Problem requirements — Quote every item below word for word.

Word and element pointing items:
◇ ◇ ◇ ◇ ◇

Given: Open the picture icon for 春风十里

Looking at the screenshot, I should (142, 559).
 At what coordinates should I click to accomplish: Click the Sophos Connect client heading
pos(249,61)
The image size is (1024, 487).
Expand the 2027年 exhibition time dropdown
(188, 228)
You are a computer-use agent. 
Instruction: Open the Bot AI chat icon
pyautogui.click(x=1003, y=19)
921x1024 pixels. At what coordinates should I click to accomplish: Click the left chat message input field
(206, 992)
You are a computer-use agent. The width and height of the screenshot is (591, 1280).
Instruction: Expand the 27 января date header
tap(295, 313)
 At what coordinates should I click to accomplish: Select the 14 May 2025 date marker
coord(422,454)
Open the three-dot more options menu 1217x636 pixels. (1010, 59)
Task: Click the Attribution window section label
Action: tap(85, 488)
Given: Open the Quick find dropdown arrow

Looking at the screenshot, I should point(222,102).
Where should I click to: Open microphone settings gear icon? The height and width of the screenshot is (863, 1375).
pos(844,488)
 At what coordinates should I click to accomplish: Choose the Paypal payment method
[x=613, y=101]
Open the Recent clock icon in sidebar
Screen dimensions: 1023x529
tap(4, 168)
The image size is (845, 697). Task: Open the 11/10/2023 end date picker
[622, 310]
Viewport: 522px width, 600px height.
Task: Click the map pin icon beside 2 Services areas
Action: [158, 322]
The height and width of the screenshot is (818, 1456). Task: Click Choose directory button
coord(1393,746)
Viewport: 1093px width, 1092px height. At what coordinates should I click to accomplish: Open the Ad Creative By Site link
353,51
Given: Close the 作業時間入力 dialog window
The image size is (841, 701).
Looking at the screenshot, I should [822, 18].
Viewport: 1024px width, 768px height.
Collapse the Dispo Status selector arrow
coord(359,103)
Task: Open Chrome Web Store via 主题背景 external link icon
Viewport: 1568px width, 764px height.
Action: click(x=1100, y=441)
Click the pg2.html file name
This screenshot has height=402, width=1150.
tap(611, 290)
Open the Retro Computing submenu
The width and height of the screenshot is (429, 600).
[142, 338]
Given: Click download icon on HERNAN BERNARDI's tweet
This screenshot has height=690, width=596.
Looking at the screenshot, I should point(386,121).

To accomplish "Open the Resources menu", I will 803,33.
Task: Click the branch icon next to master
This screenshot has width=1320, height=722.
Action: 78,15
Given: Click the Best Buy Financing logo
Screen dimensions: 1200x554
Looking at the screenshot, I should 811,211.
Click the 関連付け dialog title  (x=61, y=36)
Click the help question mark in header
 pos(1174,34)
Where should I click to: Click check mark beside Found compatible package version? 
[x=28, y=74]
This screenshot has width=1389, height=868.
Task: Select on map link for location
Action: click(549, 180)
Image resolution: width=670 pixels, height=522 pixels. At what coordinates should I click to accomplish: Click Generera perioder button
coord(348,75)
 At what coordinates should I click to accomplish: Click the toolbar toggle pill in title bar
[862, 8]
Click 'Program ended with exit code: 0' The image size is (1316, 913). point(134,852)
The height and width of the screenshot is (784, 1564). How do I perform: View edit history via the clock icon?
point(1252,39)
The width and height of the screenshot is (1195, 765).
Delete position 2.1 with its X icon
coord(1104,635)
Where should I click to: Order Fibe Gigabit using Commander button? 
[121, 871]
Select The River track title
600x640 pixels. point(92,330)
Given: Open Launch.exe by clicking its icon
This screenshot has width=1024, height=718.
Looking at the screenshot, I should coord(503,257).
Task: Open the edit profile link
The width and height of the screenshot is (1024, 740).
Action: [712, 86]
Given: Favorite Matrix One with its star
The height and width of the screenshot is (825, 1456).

◇ ◇ ◇ ◇ ◇

Task answer —
Given: Open the picture icon for 春风十里

Looking at the screenshot, I should (142, 559).
 At what coordinates should I click to accomplish: Click the Sophos Connect client heading
pos(249,61)
The image size is (1024, 487).
Expand the 2027年 exhibition time dropdown
(188, 228)
You are a computer-use agent. 
Instruction: Open the Bot AI chat icon
pyautogui.click(x=1003, y=19)
921x1024 pixels. At what coordinates should I click to accomplish: Click the left chat message input field
(206, 992)
You are a computer-use agent. The width and height of the screenshot is (591, 1280).
Instruction: Expand the 27 января date header
tap(295, 313)
 At what coordinates should I click to accomplish: Select the 14 May 2025 date marker
coord(422,454)
Open the three-dot more options menu 1217x636 pixels. (1010, 59)
Task: Click the Attribution window section label
Action: tap(85, 488)
Given: Open the Quick find dropdown arrow

Looking at the screenshot, I should point(222,102).
Where should I click to: Open microphone settings gear icon? The height and width of the screenshot is (863, 1375).
pos(844,488)
 At what coordinates should I click to accomplish: Choose the Paypal payment method
[x=613, y=101]
Open the Recent clock icon in sidebar
Screen dimensions: 1023x529
tap(4, 168)
The image size is (845, 697). Task: Open the 11/10/2023 end date picker
[622, 310]
Viewport: 522px width, 600px height.
Task: Click the map pin icon beside 2 Services areas
Action: [158, 322]
The height and width of the screenshot is (818, 1456). Task: Click Choose directory button
coord(1393,746)
Viewport: 1093px width, 1092px height. At what coordinates should I click to accomplish: Open the Ad Creative By Site link
353,51
Given: Close the 作業時間入力 dialog window
The image size is (841, 701).
Looking at the screenshot, I should [822, 18].
Viewport: 1024px width, 768px height.
Collapse the Dispo Status selector arrow
coord(359,103)
Task: Open Chrome Web Store via 主题背景 external link icon
Viewport: 1568px width, 764px height.
Action: click(x=1100, y=441)
Click the pg2.html file name
This screenshot has height=402, width=1150.
tap(611, 290)
Open the Retro Computing submenu
The width and height of the screenshot is (429, 600).
[142, 338]
Given: Click download icon on HERNAN BERNARDI's tweet
This screenshot has height=690, width=596.
Looking at the screenshot, I should point(386,121).

To accomplish "Open the Resources menu", I will 803,33.
Task: Click the branch icon next to master
This screenshot has width=1320, height=722.
Action: 78,15
Given: Click the Best Buy Financing logo
Screen dimensions: 1200x554
Looking at the screenshot, I should 811,211.
Click the 関連付け dialog title  (x=61, y=36)
Click the help question mark in header
 pos(1174,34)
Where should I click to: Click check mark beside Found compatible package version? 
[x=28, y=74]
This screenshot has width=1389, height=868.
Task: Select on map link for location
Action: click(549, 180)
Image resolution: width=670 pixels, height=522 pixels. At what coordinates should I click to accomplish: Click Generera perioder button
coord(348,75)
 At what coordinates should I click to accomplish: Click the toolbar toggle pill in title bar
[862, 8]
Click 'Program ended with exit code: 0' The image size is (1316, 913). point(134,852)
The height and width of the screenshot is (784, 1564). How do I perform: View edit history via the clock icon?
point(1252,39)
The width and height of the screenshot is (1195, 765).
Delete position 2.1 with its X icon
coord(1104,635)
Where should I click to: Order Fibe Gigabit using Commander button? 
[121, 871]
Select The River track title
600x640 pixels. point(92,330)
Given: Open Launch.exe by clicking its icon
This screenshot has width=1024, height=718.
Looking at the screenshot, I should coord(503,257).
Task: Open the edit profile link
The width and height of the screenshot is (1024, 740).
Action: [712, 86]
Given: Favorite Matrix One with its star
The height and width of the screenshot is (825, 1456).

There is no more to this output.